È difficile quantificare con precisione quale sarà la caduta del Pil, e quindi di reddito complessivo, nei prossimi mesi. Verosimilmente ci sarà una recessione profonda nel primo semestre dell’anno dalla quale si uscirà velocemente a crisi sanitaria passata, quando la voglia di lasciarsi alle spalle questo brutto momento prevarrà sul pessimismo di queste giornate. Molto dipenderà dalla durata dell’epidemia e dalla portata delle misure che limitano produzione e libertà di movimento. Misure pensate in primis per tutelare la salute pubblica ed evitare l’implosione del sistema sanitario che anche in un paese ricco è ben organizzato qual è la Svizzera può dare segni di cedimento. Lo stiamo drammaticamente testando in Ticino in queste settimane che nessuno - soltanto un mese fa - si sarebbe mai immaginato di vivere. Questo per dire che la botta economica ed emotiva - ne siamo consapevoli tutti - sarà dura e potrà essere assorbita soltanto con misure eccezionali. 
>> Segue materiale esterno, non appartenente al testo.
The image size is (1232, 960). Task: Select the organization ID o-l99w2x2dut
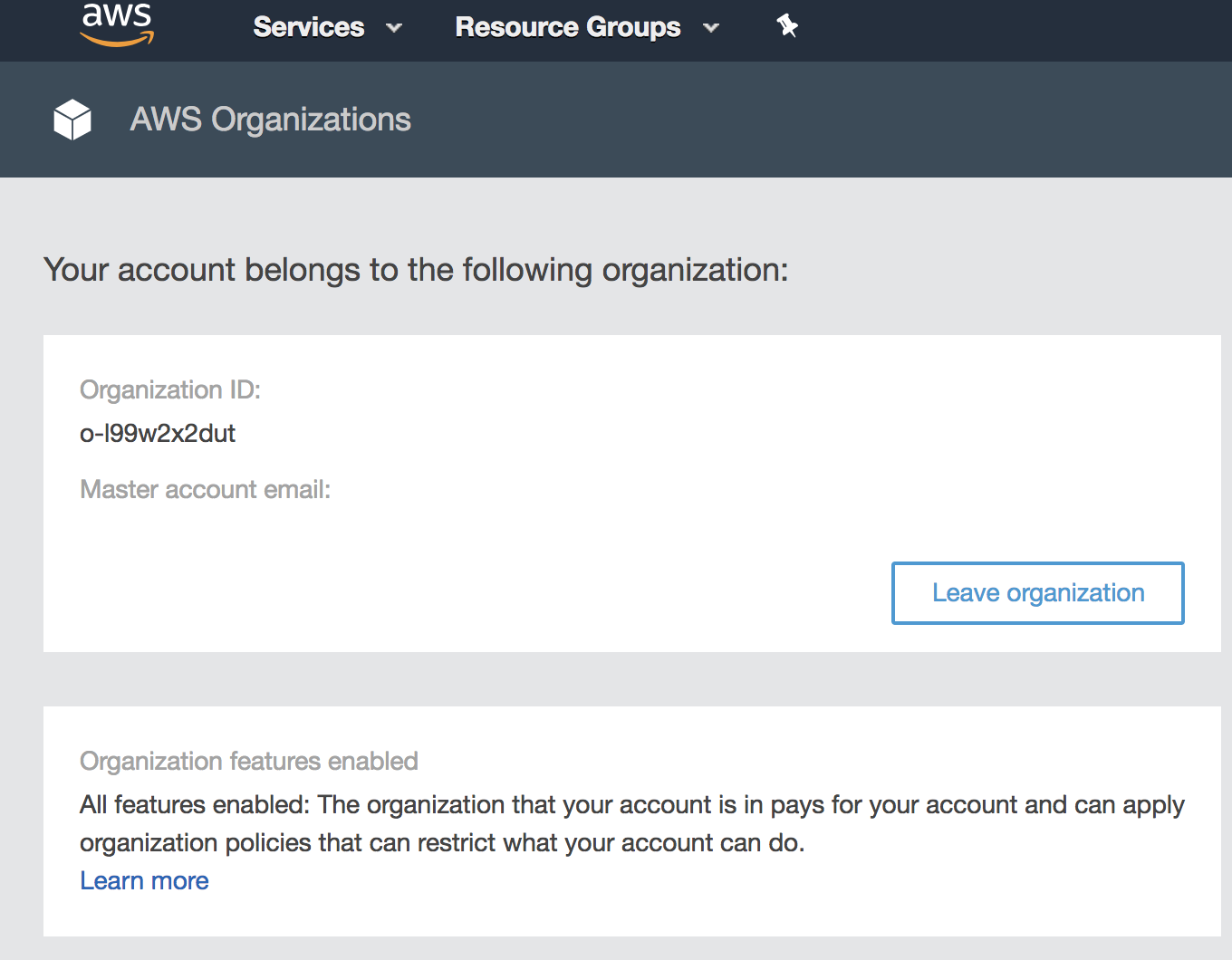158,434
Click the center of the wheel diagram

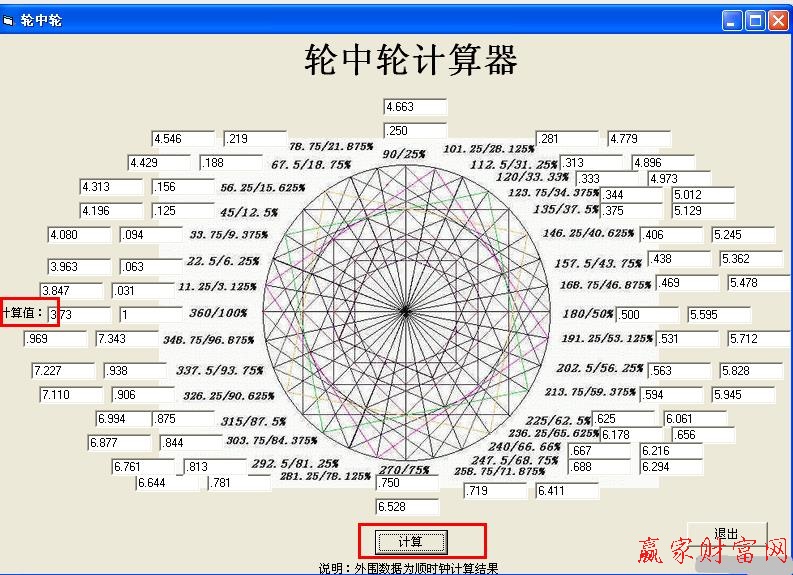pos(405,312)
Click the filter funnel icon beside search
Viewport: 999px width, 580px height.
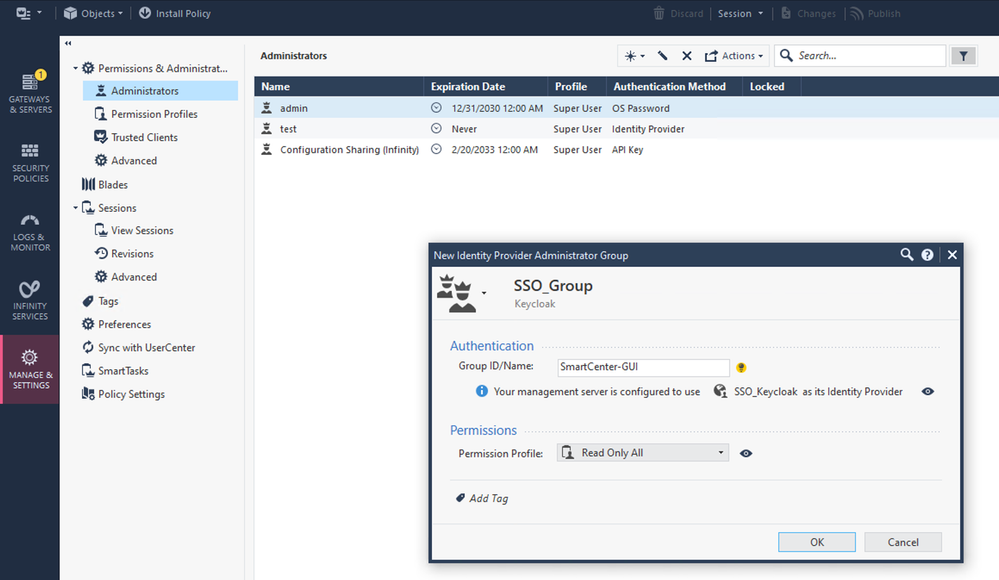(963, 56)
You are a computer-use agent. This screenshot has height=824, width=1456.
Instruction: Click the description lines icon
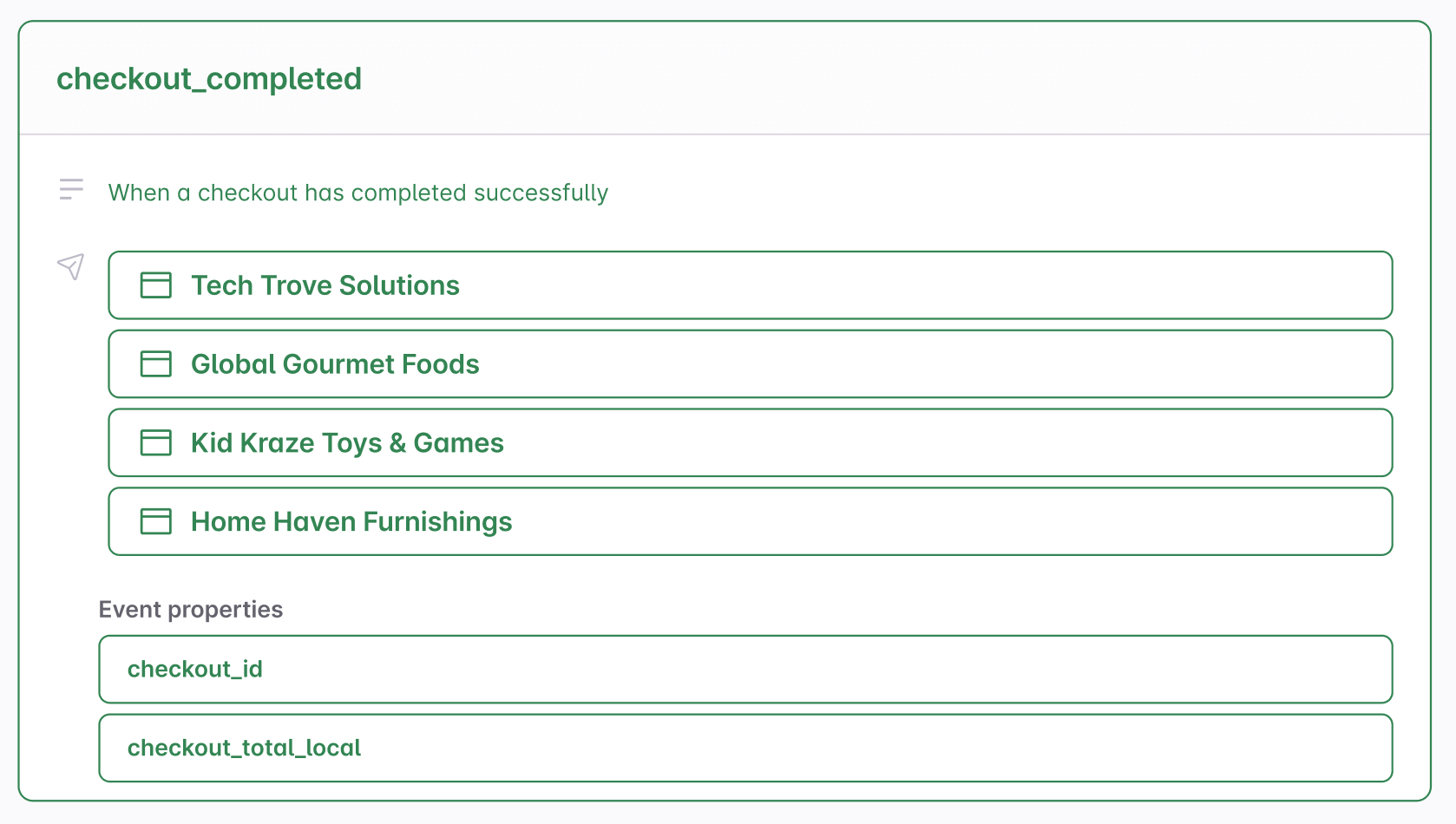coord(70,187)
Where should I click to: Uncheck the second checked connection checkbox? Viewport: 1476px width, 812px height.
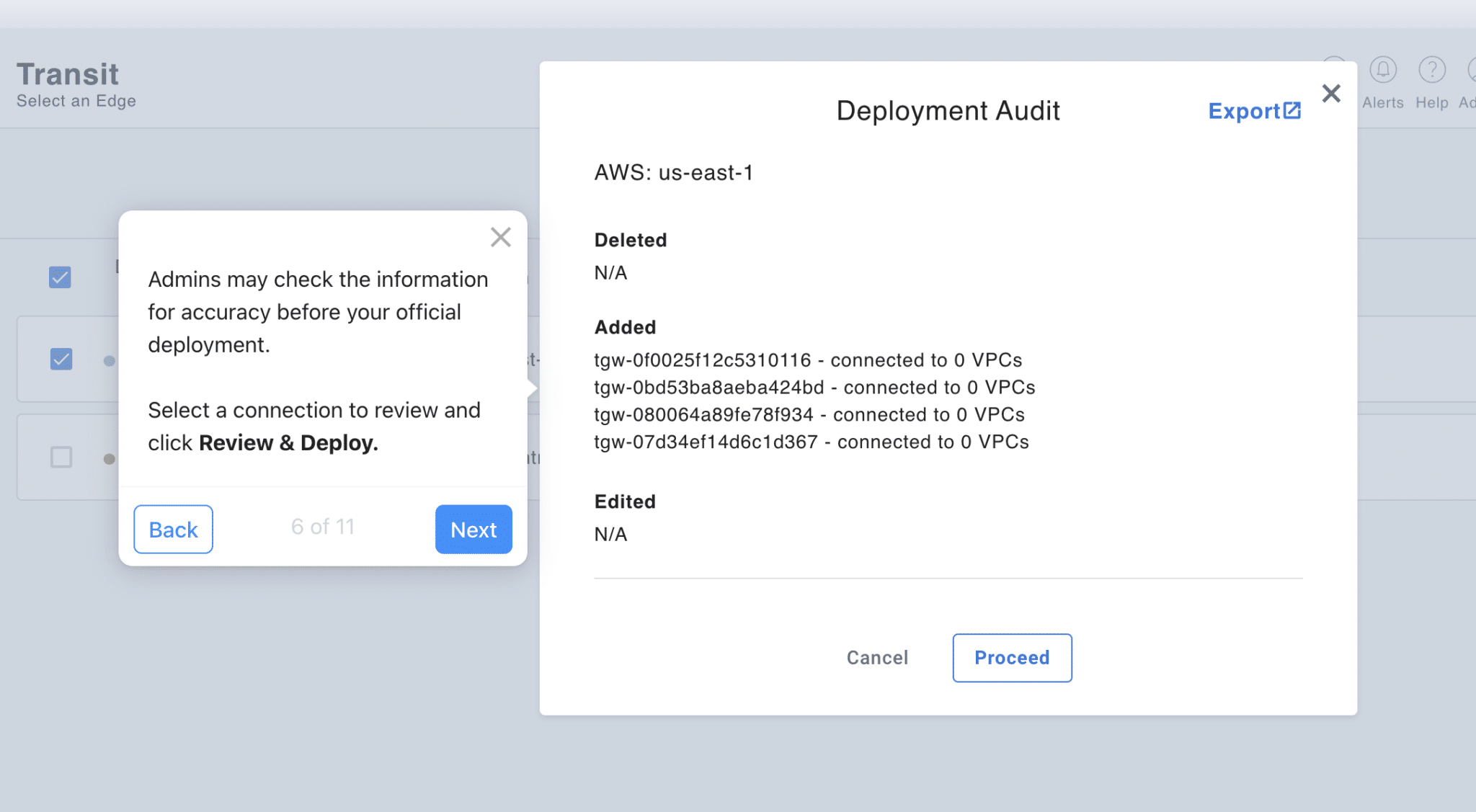[x=61, y=359]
Diversi governi si stanno muovendo mettendo sul tavolo, a seconda della grandezza della loro economia, centinaia di miliardi a sostegno di cittadini e imprese. Il consiglio federale non è da meno con i 32 miliardi di franchi promessi ieri per arginare le conseguenze economiche dell’epidemia di coronavirus. Somma che si aggiunge ai primi 10 miliardi stanziati una settimana e che fa lievitare a 42 miliardi l’importo del pacchetto di aiuti. Importo che appare per ora adeguato per fronteggiare l’emergenza. Parte importante di questi fondi andrà a sostenere i redditi, grazie alle indennità di lavoro ridotto allargate anche ai lavoratori indipendenti e interinali. Inoltre la preoccupazione principale è quella di evitare una serie fallimenti aziendali. Da qui le garanzie pubbliche per ottenere linee di credito bancario a favore delle piccole e medie imprese. Un flusso di liquidità che dovrebbe evitare il peggio.

Se c’è un insegnamento che questa vicenda ci sta dando è che dalle crisi si esce e ci si salva soltanto stando uniti.Gli appelli a resistere, a stringere i denti, a tenere duro, insomma, si sono sprecati in questi giorni. Affinché non siano solo vane dichiarazioni di facciata, servono fatti e atti concreti. I cittadini e le imprese devono poter contare su un supporto concreto da parte dello Stato. Se si sa che questa voragine potrà essere superata con l’aiuto fermo e deciso dell’ente pubblico a tutti i livelli, senza inutili paraocchi ideologici di opposte fazioni, allora sarà più facile stringere i denti. Anzi, non sarà stato inutile.